Buencamino, Sr., G.R. No. L-20395, May 13, 1985, 136 SCRA 365; Pring v. Court of
Appeals, G.R. No. L-41605, August 19, 1985, 138 SCRA 185)
Assuming authenticity of his signature and the genuineness of the document, Dalion
nonetheless still impugns the validity of the sale on the ground that the same is
embodied in a private document, and did not thus convey title or right to the lot in
question since "acts and contracts which have for their object the creation,
transmission, modification or extinction of real rights over immovable property must
appear in a public instrument" (Art. 1358, par 1, NCC).
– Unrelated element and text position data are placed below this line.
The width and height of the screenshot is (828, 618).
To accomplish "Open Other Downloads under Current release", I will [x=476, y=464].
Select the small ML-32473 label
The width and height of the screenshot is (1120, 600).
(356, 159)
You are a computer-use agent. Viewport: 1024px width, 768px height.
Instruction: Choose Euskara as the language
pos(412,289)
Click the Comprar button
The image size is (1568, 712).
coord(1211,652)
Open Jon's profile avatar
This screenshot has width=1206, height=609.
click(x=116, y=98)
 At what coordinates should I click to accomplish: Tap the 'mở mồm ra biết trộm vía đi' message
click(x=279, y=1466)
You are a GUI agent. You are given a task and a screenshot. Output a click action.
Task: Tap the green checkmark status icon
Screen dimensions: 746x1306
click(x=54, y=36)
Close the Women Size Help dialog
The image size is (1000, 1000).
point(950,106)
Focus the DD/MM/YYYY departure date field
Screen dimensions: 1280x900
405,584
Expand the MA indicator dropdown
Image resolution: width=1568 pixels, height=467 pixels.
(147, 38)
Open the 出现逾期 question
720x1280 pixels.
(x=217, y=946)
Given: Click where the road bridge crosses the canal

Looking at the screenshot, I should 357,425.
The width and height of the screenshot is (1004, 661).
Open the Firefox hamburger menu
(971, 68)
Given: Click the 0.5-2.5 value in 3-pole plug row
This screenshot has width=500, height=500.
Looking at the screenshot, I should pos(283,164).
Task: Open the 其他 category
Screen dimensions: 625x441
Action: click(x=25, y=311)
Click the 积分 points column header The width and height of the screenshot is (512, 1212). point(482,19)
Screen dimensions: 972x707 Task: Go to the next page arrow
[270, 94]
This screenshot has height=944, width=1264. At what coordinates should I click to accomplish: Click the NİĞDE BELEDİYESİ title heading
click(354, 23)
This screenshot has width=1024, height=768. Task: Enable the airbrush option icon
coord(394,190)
This argument is misplaced. The provision of Art. 1358 on the necessity of a public
document is only for convenience, not for validity or enforceability. It is not a
requirement for the validity of a contract of sale of a parcel of land that this be
embodied in a public instrument.
A contract of sale is a consensual contract, which means that the sale is perfected
by mere consent. No particular form is required for its validity. Upon perfection of
the contract, the parties may reciprocally demand performance (Art. 1475, NCC),
i.e., the vendee may compel transfer of ownership of the object of the sale, and the
vendor may require the vendee to pay the thing sold (Art. 1458, NCC).
The trial court thus rightly and legally ordered Dalion to deliver to Sabesaje the
parcel of land and to execute corresponding formal deed of conveyance in a public
document. Under Art. 1498, NCC, when the sale is made through a public
instrument, the execution thereof is equivalent to the delivery of the thing. Delivery
may either be actual (real) or constructive. Thus delivery of a parcel of land may be
done by placing the vendee in control and possession of the land (real) or by
embodying the sale in a public instrument (constructive).
As regards petitioners' contention that the proper action should have been one for
specific performance, We believe that the suit for recovery of ownership is proper.
As earlier stated, Art. 1475 of the Civil Code gives the parties to a perfected
contract of sale the right to reciprocally demand performance, and to observe a
particular form, if warranted, (Art. 1357). The trial court, aptly observed that
Sabesaje's complaint sufficiently alleged a cause of action to compel Dalion to
execute a formal deed of sale, and the suit for recovery of ownership, which is
premised on the binding effect and validity inter partes of the contract of sale,
merely seeks consummation of said contract.
... . A sale of a real property may be in a private instrument but that contract is valid
and binding between the parties upon its perfection. And a party may compel the
other party to execute a public instrument embodying their contract affecting real
rights once the contract appearing in a private instrument hag been perfected (See
Art. 1357).

... . (p. 12, Decision, p. 272, Records)


ACCORDINGLY, the petition is DENIED and the decision of the Court of Appeals
upholding the ruling of the trial court is hereby AFFIRMED. No costs.
SO ORDERED.
Narvasa, Cruz, Gancayco and Grino-Aquino, JJ., concur.